▸ Provided information:
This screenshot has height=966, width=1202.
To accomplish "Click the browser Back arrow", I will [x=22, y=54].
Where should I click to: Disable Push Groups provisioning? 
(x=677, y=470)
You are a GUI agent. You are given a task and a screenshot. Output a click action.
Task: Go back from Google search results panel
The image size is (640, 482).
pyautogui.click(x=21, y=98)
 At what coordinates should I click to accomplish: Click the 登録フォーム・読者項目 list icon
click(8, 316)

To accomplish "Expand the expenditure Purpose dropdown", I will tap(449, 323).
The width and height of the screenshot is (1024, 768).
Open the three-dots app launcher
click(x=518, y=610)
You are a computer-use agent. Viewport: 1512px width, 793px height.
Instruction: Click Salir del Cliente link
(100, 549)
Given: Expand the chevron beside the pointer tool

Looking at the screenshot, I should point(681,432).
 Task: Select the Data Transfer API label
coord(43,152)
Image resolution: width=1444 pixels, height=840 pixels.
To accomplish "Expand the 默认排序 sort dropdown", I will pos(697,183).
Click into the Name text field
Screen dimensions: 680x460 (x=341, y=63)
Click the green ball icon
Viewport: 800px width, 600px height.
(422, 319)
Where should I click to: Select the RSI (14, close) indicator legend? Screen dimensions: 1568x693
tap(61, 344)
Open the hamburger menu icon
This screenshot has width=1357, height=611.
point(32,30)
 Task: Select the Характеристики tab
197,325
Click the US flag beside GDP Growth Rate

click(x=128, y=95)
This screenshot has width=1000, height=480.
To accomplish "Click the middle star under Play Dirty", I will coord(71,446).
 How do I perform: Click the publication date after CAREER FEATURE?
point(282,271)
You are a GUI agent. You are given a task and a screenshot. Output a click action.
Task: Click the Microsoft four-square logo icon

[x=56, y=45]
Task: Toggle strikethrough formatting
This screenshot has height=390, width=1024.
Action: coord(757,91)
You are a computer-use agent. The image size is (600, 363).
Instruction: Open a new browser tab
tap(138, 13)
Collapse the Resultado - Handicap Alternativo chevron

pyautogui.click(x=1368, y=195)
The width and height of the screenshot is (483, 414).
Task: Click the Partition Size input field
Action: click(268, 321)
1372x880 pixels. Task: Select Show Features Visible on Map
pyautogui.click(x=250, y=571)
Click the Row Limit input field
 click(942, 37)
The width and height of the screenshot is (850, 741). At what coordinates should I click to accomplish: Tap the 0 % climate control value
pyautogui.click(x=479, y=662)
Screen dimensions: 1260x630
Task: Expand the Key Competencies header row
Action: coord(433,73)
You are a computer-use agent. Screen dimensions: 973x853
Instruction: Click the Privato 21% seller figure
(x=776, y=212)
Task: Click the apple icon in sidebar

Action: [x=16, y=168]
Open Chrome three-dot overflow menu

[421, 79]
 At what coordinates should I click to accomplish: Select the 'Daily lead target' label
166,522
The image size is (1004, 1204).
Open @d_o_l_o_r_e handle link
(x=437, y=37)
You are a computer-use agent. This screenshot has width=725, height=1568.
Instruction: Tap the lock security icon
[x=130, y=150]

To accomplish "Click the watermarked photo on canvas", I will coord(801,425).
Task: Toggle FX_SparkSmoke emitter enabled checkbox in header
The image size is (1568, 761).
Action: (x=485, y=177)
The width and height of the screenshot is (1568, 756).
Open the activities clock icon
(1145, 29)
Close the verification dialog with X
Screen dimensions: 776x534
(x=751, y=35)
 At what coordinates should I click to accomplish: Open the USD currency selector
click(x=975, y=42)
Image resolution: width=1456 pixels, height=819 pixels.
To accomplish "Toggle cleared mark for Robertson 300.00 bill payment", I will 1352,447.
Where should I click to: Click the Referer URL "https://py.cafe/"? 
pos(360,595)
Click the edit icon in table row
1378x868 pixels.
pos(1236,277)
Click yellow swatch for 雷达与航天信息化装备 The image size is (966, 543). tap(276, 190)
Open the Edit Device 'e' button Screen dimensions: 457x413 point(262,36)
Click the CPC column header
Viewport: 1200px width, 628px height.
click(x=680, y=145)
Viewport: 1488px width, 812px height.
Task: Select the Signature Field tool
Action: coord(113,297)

▸ What the task requires: Work out how many lines of the material include the word "agent", then answer with that number alone.

▸ Solved exercise: 6